#### PROBLEM STATEMENT:
Write out the rows word for word, from the top down through the line with "Cookie Consent Manager [link] (108, 1416)", including that line. Leave the pictures out of your answer.

-- begin --

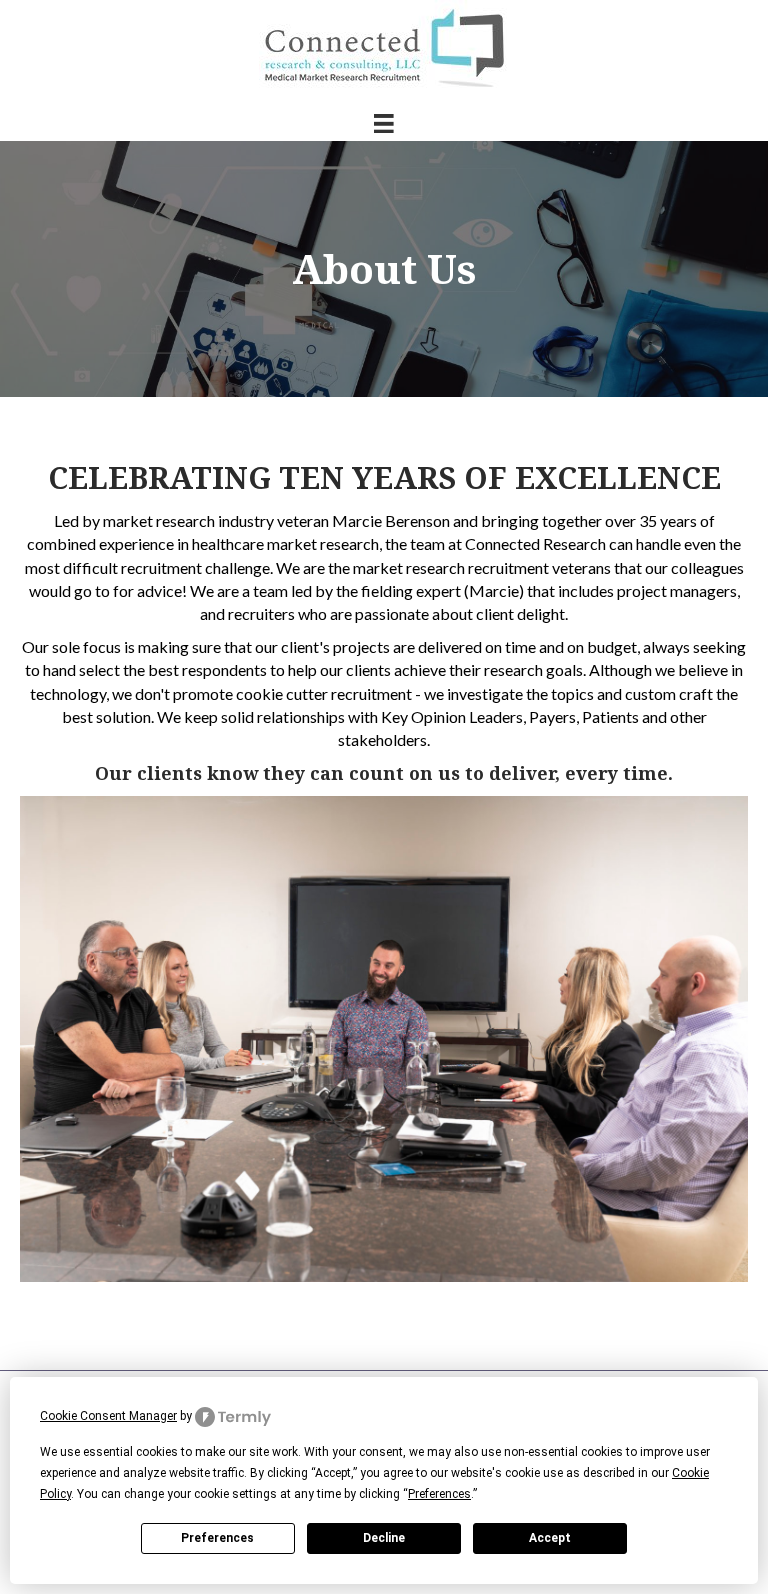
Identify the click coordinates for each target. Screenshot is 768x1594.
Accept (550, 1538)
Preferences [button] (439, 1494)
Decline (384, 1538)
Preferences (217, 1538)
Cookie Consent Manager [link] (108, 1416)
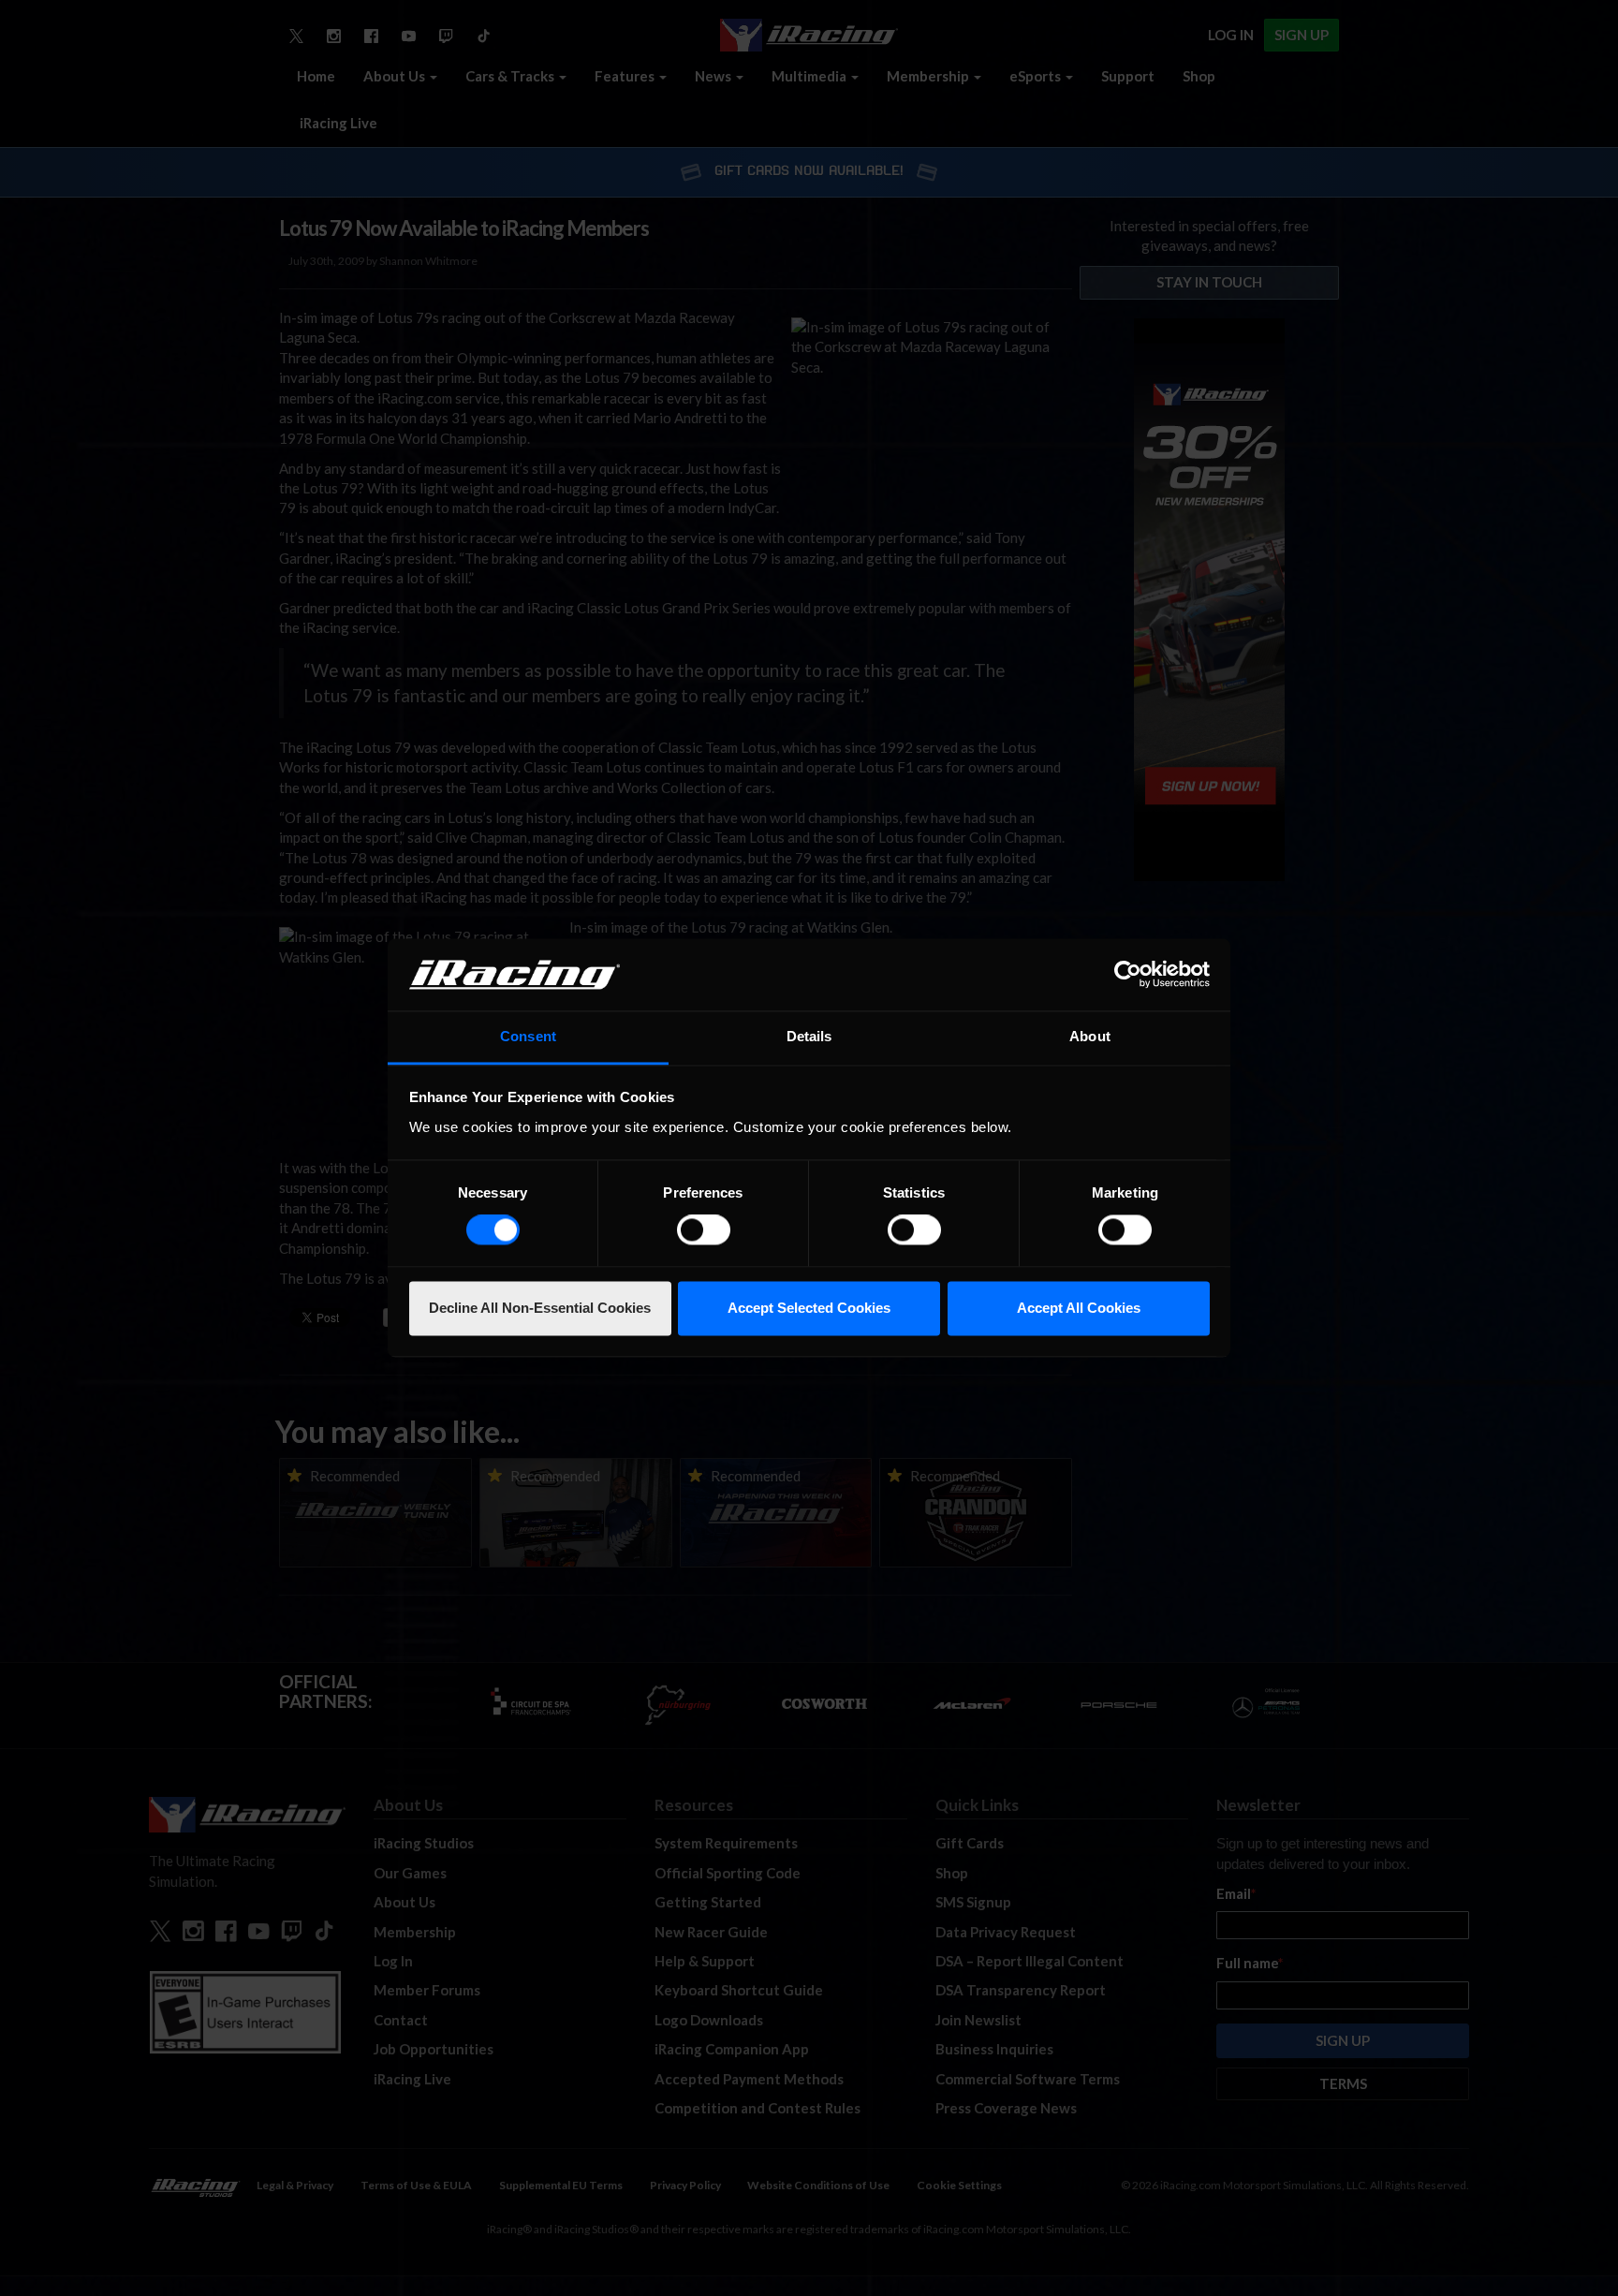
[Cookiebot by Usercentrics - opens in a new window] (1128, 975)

-- end --

#### WRITTEN ANSWER:
Identify the click coordinates for each target. Screenshot is 768x1594.
Accept (550, 1538)
Preferences [button] (439, 1494)
Decline (384, 1538)
Preferences (217, 1538)
Cookie Consent Manager [link] (108, 1416)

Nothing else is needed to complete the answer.